In the Indian cases, apart from the above problems, cooling nozzles in the combustion chamber panels frequently got blocked causing mid-air “flame outs” and engine shutdowns. P&W feels these may be due to the hot, humid, salty and polluted air over India. Leaving the last out, the other three ought to be prevalent in other countries and regions as well, such as the gulf states and south-east Asia, making on think P&W was looking for extraneous factors to blame. The air bleed system also often froze over, prompting P&W to recommend maintaining an altitude ceiling of 30,000 feet, hurting fuel efficiency.
Indigo has also been asked to modify its take-off practice of using maximum thrust, which exerts greater stress on the turbines, with Indigo recording more turbine failures than other carriers. GoAir on the other hand uses a gentler lower-thrust so-called “alt-climb” approach. While Indigo’s approach may use less fuel, it has its side effects.
Various modifications and quick-fix retro-fit solutions have been introduced, while P&W works on more permanent modifications or design changes that may take up to two years more. The main gear box too has had multiple problems, hitherto addressed by P&W through software modifications, reminiscent of the Boeing 737 Max where the basic airframe design problem was sought to be addressed by a software fix in the MCAS system.
At present, apart from the various modified seals, bearing dampers, a modified main gear box has been made mandatory along with a modified third-stage low-pressure turbine, and no engine that has been removed is accepted back from overhaul/maintenance without these.
All told, Indigo has had to replace a whopping 69 engines during 2016-18. P&W was clearly unable to keep pace as regards rapid supply of spare parts, modified parts, replacement engines etc, and Indigo too faced problems such as logistics limitations, frequent grounding of aircraft, flight disruptions, and even GST issues.
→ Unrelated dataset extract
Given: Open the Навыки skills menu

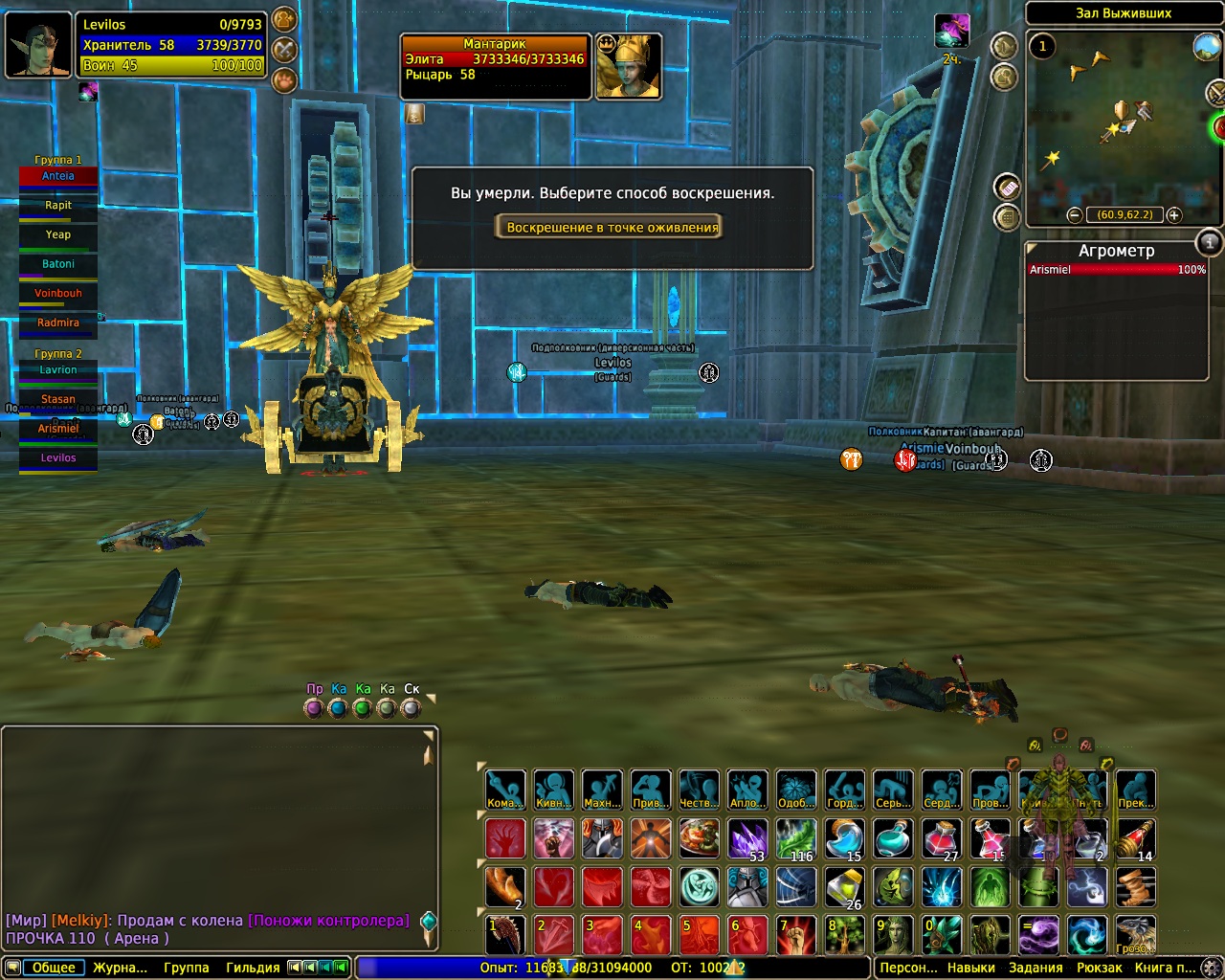Looking at the screenshot, I should [x=970, y=968].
Since these troubles began for Airbus with P&W GTF engines, its aircraft with CFM LEAP engines have sold 10 times more than the former, marking out a trend for the future.
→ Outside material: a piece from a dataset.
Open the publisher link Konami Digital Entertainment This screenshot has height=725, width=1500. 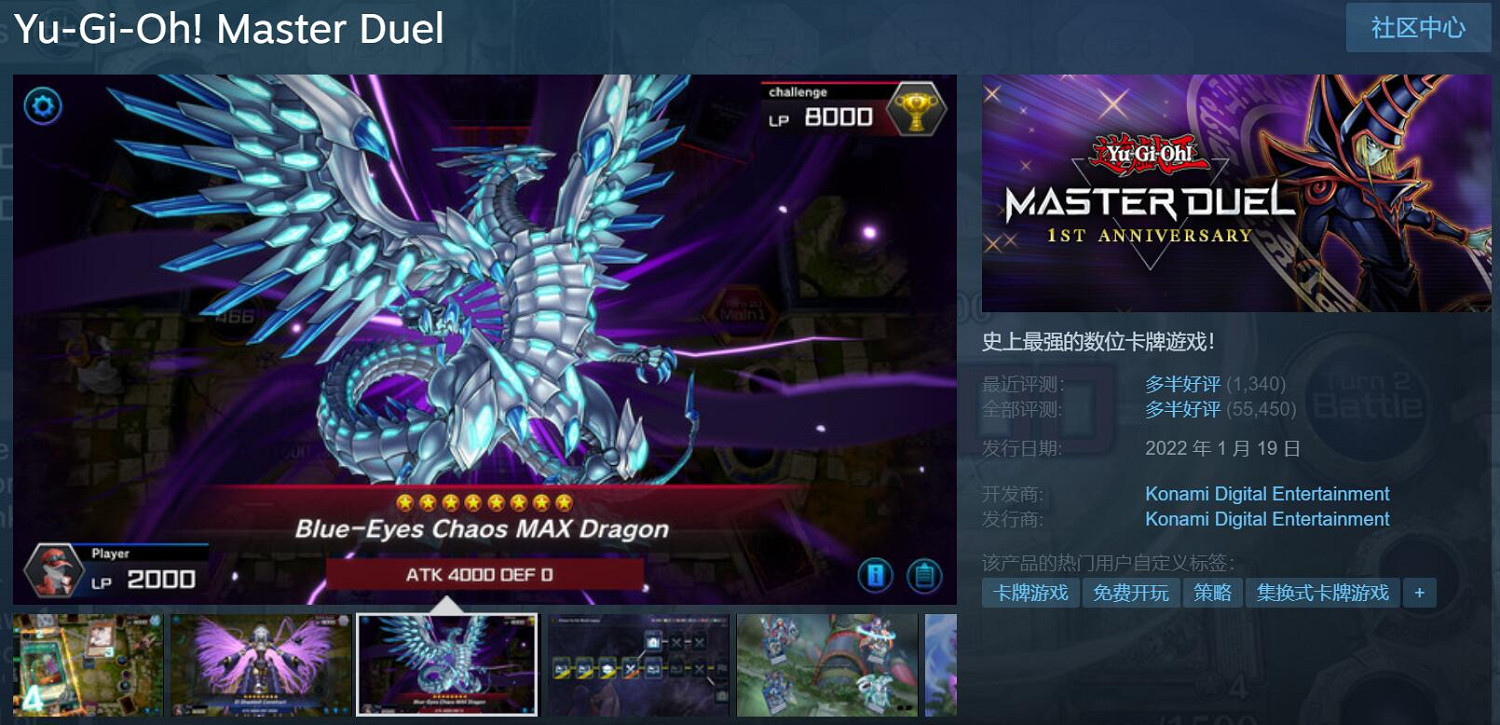(x=1266, y=519)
P&W has its work cut out in the coming months and years to resurrect its reputation and that of its flagship GTF engines. Airbus may ride out the problem by relying more on the CFM engines. Both GE and Safran have sharply increased their production rate and those of their suppliers to a massive 2,000 engines a year. User airlines and Airbus are likely to look for damages from P&W.
However, the key issue for India at present, is whether the DGCA’s five-month extension to Indigo is wise. Several international commentators argue that it is, given the experience of other operators. Whatever the reason, including tardy supply of spares and modified parts by P&W, the fact remains that passenger safety, even their lives, are put at risk whenever Airbus 320s with unmodified P&W engines fly, given the multiple problems the engine has faced.
DGCA would be well-advised to err on the side of caution, and is playing a high-risk game with this extension. The least that DGCA can do is to require both Indigo and GoAir, as well as all travel agents and booking sites and aggregators, to indicate prominently each flight of these two airlines where one or both P&W engines are unmodified. Right now, there is no such indication and passengers are neither alerted to a possible problem nor has there been a well-publicised advisory by DGCA. At the very least, passengers should be made aware of the risks involved so that they can take an informed decision.
This author has, till such measures are taken by DGCA, recommended to everyone he knows not to fly Indigo or GoAir till these problems have been resolved or more information is provided to passengers.